> What the task requires
Return all of the records below word for word, line by line.

....

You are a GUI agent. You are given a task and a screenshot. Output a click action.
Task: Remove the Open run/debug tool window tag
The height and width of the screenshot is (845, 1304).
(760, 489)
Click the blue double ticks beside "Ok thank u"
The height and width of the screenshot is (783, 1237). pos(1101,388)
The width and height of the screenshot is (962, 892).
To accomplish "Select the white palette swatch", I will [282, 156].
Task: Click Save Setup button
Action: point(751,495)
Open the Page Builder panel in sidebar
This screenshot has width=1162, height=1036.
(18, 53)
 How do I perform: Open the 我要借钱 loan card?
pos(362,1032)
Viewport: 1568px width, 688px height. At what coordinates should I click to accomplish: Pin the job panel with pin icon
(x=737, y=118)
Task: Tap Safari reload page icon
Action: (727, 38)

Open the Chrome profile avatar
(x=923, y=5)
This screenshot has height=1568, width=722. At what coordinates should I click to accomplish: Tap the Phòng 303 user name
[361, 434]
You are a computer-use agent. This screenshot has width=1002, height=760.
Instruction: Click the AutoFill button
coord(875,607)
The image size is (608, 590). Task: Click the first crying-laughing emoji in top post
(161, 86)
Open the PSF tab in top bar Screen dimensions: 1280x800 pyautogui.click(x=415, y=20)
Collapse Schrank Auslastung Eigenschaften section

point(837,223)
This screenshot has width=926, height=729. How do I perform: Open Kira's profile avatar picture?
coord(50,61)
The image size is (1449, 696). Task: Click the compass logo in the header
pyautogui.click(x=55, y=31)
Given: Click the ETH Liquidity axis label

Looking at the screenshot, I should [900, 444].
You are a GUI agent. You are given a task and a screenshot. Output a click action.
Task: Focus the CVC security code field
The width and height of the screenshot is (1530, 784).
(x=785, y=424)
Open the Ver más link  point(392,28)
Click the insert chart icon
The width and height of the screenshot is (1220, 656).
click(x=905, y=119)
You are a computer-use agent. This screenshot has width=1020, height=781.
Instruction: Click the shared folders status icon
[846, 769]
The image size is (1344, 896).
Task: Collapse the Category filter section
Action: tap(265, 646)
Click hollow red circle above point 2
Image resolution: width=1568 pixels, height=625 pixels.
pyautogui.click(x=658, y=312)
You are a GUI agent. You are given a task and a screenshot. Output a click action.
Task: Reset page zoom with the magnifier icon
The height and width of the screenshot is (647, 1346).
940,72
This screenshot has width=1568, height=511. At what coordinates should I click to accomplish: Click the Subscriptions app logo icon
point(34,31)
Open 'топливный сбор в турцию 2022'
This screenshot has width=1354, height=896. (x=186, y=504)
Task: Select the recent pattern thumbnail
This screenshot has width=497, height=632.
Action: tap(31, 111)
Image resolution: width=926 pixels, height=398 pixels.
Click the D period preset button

....

> Response below
You are a GUI agent. You are given a task and a screenshot. Output a click action.
Task: Remove the Open run/debug tool window tag
The height and width of the screenshot is (845, 1304).
(760, 489)
Click the blue double ticks beside "Ok thank u"
The height and width of the screenshot is (783, 1237). pos(1101,388)
The width and height of the screenshot is (962, 892).
To accomplish "Select the white palette swatch", I will [282, 156].
Task: Click Save Setup button
Action: point(751,495)
Open the Page Builder panel in sidebar
This screenshot has width=1162, height=1036.
(18, 53)
 How do I perform: Open the 我要借钱 loan card?
pos(362,1032)
Viewport: 1568px width, 688px height. At what coordinates should I click to accomplish: Pin the job panel with pin icon
(x=737, y=118)
Task: Tap Safari reload page icon
Action: (727, 38)

Open the Chrome profile avatar
(x=923, y=5)
This screenshot has height=1568, width=722. At what coordinates should I click to accomplish: Tap the Phòng 303 user name
[361, 434]
You are a computer-use agent. This screenshot has width=1002, height=760.
Instruction: Click the AutoFill button
coord(875,607)
The image size is (608, 590). Task: Click the first crying-laughing emoji in top post
(161, 86)
Open the PSF tab in top bar Screen dimensions: 1280x800 pyautogui.click(x=415, y=20)
Collapse Schrank Auslastung Eigenschaften section

point(837,223)
This screenshot has width=926, height=729. How do I perform: Open Kira's profile avatar picture?
coord(50,61)
The image size is (1449, 696). Task: Click the compass logo in the header
pyautogui.click(x=55, y=31)
Given: Click the ETH Liquidity axis label

Looking at the screenshot, I should [900, 444].
You are a GUI agent. You are given a task and a screenshot. Output a click action.
Task: Focus the CVC security code field
The width and height of the screenshot is (1530, 784).
(x=785, y=424)
Open the Ver más link  point(392,28)
Click the insert chart icon
The width and height of the screenshot is (1220, 656).
click(x=905, y=119)
You are a computer-use agent. This screenshot has width=1020, height=781.
Instruction: Click the shared folders status icon
[846, 769]
The image size is (1344, 896).
Task: Collapse the Category filter section
Action: tap(265, 646)
Click hollow red circle above point 2
Image resolution: width=1568 pixels, height=625 pixels.
pyautogui.click(x=658, y=312)
You are a GUI agent. You are given a task and a screenshot. Output a click action.
Task: Reset page zoom with the magnifier icon
The height and width of the screenshot is (647, 1346).
940,72
This screenshot has width=1568, height=511. At what coordinates should I click to accomplish: Click the Subscriptions app logo icon
point(34,31)
Open 'топливный сбор в турцию 2022'
This screenshot has width=1354, height=896. (x=186, y=504)
Task: Select the recent pattern thumbnail
This screenshot has width=497, height=632.
Action: tap(31, 111)
Image resolution: width=926 pixels, height=398 pixels.
Click the D period preset button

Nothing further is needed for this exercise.